Weakly supervised anomaly segmentation in retinal OCT images using an adversarial learning approach

Biomed Opt Express. 2021 Jul 7;12(8):4713-4729. doi: 10.1364/BOE.426803. eCollection 2021 Aug 1.

Abstract

Lesion detection is a critical component of disease diagnosis, but the manual segmentation of lesions in medical images is time-consuming and experience-demanding. These issues have recently been addressed through deep learning models. However, most of the existing algorithms were developed using supervised training, which requires time-intensive manual labeling and prevents the model from detecting unaware lesions. As such, this study proposes a weakly supervised learning network based on CycleGAN for lesions segmentation in full-width optical coherence tomography (OCT) images. The model was trained to reconstruct underlying normal anatomic structures from abnormal input images, then the lesions can be detected by calculating the difference between the input and output images. A customized network architecture and a multi-scale similarity perceptual reconstruction loss were used to extend the CycleGAN model to transfer between objects exhibiting shape deformations.

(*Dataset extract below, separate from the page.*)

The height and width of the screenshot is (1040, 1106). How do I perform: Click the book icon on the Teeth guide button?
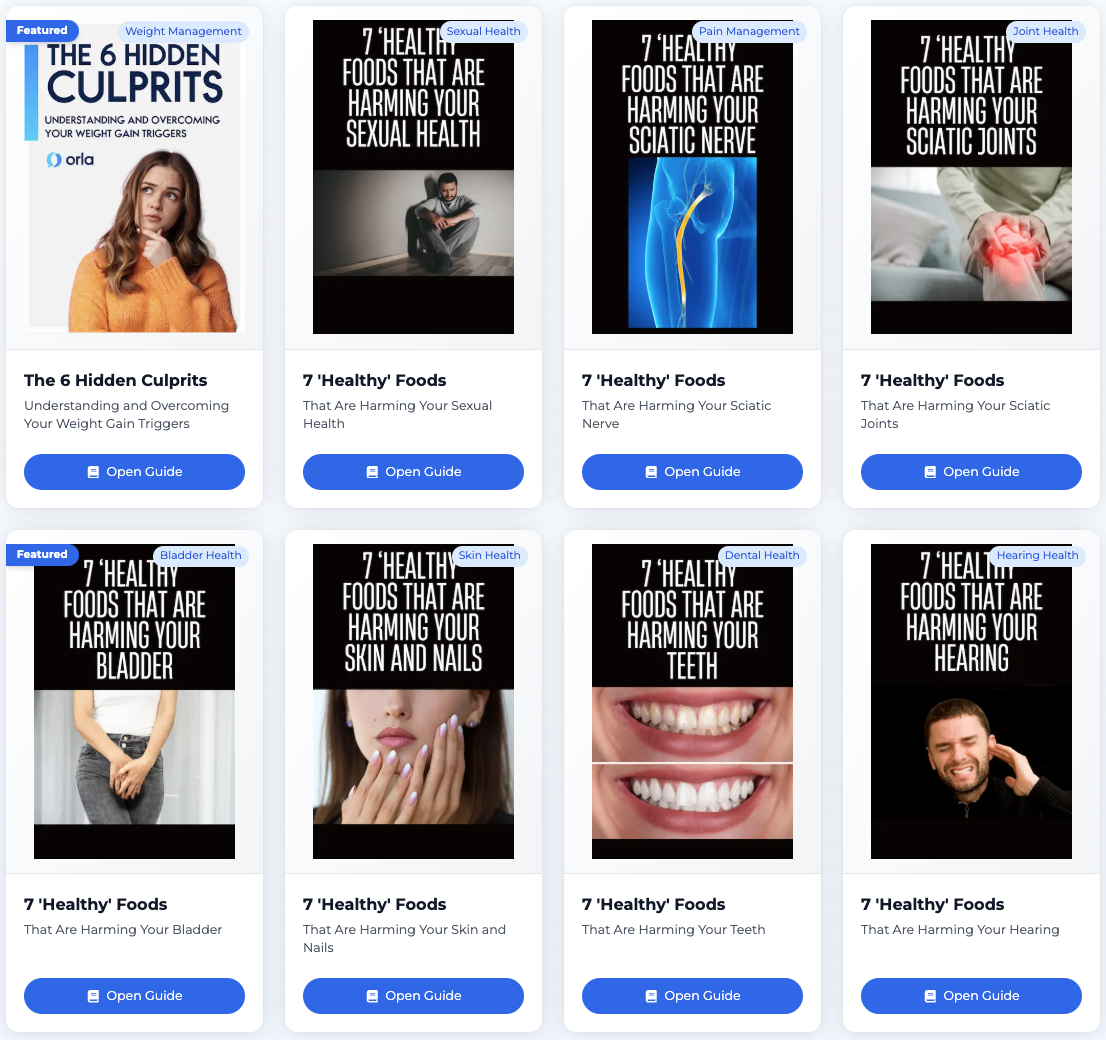pyautogui.click(x=651, y=996)
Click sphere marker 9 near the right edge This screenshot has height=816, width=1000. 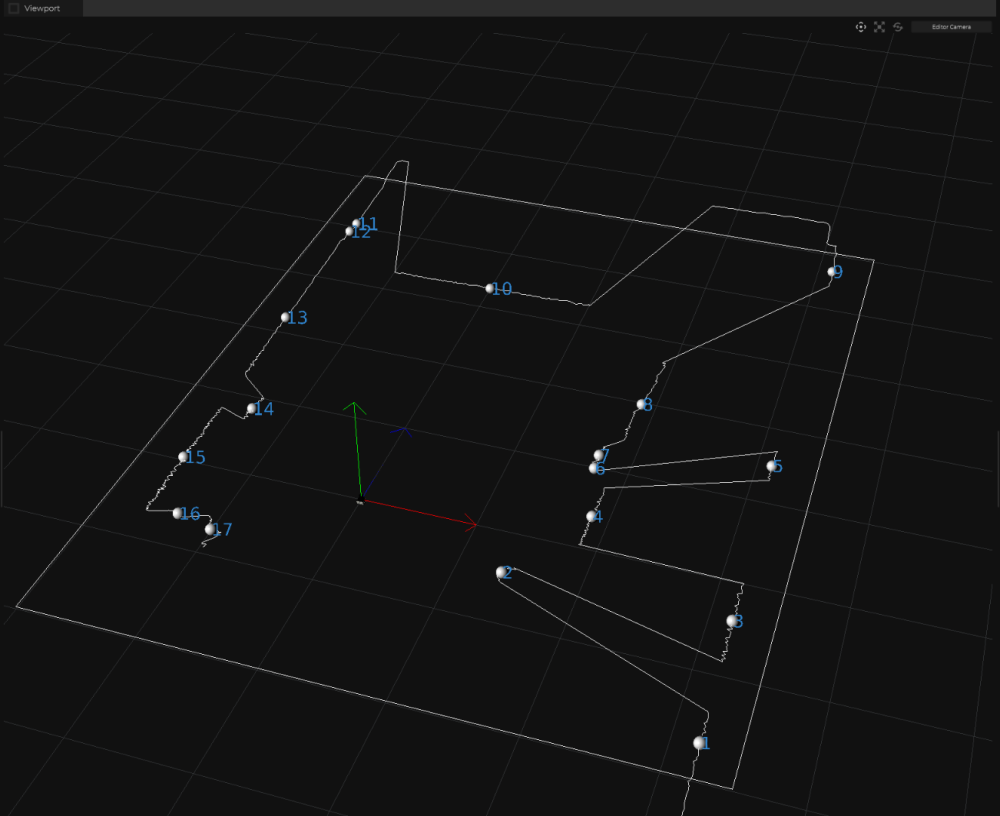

The proposed technique was validated using an open-source retinal OCT image dataset. Image-level anomaly detection and pixel-level lesion detection results were assessed using area-under-curve (AUC) and the Dice similarity coefficient, producing results of 96.94% and 0.8239, respectively, higher than all comparative methods. The average test time required to generate a single full-width image was 0.039 s, which is shorter than that reported in recent studies. These results indicate that our model can accurately detect and segment retinopathy lesions in real-time, without the need for supervised labeling. And we hope this method will be helpful to accelerate the clinical diagnosis process and reduce the misdiagnosis rate.